En 1956, il rejoint l’ALN dans la Wilaya 4 historique, sous les ordres du
Commandant Azzedine. Sous le nom de guerre de Hadj, il était infirmier et
soignait les blessés de l’ALN. “Hadj est mort, refusant d’abandonner ses
blessés.
C’était un frère et nous l’avons pleuré… Il est mort à Tiberguent
en défendant une infirmerie et les blessés dont il avait la responsabilité”,
écrit le Commandant Azzedine, qui ajoute : “L’une des figures les plus
attachantes fut celle de notre infirmier zonal, Hadj. Nous l’appelions ainsi,
mais son vrai nom était Ghenassia. Il était
israélite, parlait très bien l’arabe. Pour tous ceux qui tiennent comme un fait
établi le prétendu antagonisme de nos origines religieuses, je voudrais qu’on
le sache : Hadj est mort les armes à la main, pour l’Algérie.”

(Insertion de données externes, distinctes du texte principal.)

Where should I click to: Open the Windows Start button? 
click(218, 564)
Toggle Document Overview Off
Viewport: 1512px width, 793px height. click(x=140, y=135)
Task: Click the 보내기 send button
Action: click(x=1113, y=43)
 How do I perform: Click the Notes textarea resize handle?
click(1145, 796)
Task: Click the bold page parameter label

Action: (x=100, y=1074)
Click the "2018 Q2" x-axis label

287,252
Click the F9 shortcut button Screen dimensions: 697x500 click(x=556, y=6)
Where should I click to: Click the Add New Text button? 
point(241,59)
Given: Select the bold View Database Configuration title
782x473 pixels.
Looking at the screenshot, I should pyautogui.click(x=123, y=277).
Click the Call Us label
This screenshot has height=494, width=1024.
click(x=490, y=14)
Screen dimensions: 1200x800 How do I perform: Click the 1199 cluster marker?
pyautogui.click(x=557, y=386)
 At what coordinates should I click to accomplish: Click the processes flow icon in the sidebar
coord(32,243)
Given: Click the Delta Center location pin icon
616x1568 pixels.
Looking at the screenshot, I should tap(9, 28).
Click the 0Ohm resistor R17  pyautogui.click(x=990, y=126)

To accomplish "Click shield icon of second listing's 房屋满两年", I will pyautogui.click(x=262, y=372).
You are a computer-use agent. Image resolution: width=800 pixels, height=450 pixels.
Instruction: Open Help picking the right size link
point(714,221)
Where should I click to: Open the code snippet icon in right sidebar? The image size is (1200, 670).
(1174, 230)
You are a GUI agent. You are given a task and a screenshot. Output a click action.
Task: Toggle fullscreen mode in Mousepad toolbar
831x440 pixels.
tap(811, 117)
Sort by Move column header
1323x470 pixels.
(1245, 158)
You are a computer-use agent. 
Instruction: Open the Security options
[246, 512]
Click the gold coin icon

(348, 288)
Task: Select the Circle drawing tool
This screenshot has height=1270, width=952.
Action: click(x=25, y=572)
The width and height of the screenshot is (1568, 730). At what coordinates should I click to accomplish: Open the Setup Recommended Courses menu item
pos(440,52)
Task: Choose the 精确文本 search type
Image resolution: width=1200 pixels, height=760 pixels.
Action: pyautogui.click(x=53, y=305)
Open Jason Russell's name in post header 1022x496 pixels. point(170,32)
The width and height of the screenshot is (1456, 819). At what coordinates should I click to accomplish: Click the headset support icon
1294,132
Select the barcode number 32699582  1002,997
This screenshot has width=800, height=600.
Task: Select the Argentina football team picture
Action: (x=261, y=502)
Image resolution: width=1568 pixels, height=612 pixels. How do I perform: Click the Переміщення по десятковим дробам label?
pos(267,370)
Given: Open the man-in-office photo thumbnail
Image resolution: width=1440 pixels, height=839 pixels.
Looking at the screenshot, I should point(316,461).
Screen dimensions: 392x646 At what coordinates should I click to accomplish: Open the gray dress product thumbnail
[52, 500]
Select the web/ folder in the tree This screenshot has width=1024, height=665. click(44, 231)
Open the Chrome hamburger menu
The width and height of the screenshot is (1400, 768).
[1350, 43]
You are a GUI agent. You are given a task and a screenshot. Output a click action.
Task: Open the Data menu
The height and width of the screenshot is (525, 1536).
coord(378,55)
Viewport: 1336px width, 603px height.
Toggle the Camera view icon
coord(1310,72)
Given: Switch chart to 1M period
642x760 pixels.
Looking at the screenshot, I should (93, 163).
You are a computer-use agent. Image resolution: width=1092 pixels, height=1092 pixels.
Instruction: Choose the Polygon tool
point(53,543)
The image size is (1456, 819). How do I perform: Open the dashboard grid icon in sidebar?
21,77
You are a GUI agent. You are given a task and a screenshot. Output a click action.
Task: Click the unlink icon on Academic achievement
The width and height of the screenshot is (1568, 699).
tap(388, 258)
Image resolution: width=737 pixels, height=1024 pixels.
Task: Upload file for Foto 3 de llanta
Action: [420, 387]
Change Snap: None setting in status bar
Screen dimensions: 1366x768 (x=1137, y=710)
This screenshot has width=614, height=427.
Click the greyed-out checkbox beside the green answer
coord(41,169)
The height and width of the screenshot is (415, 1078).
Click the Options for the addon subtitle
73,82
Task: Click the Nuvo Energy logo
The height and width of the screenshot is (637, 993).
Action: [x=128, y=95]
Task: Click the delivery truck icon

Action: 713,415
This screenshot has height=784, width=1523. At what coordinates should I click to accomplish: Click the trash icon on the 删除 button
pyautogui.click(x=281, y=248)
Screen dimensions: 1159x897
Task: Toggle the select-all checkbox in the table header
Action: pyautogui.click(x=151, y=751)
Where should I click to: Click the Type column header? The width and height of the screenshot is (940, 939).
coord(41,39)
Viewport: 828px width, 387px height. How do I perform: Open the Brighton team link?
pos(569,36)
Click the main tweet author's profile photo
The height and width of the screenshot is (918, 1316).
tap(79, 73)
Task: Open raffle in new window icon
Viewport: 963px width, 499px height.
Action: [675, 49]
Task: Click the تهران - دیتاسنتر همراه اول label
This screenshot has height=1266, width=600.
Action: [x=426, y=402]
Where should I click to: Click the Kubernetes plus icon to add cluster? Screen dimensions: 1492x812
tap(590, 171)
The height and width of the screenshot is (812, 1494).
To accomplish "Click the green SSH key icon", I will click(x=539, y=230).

Dans une lettre à ses parents écrite au maquis, “Pierre, dit Hadj” (c’est
ainsi qu’il l’a signée), dit : “Je milite depuis au milieu de milliers de
jeunes qui, comme moi, ont rejoint le maquis et qui, dans un magnifique élan d’enthousiasme,
tendent tout leur être vers la réalisation de leur idéal.”
Il embrasse ses parents et termine sa lettre par un “à bientôt dans une
Algérie libre et indépendante”. Durant la guerre de Libération nationale, le
FLN avait appelé les Algériens “juifs et européens” à le rejoindre, en leur
assurant que “son vœu est
celui d’une Algérie multiethnique, multiconfessionnelle… où
toutes les communautés seront respectées…”.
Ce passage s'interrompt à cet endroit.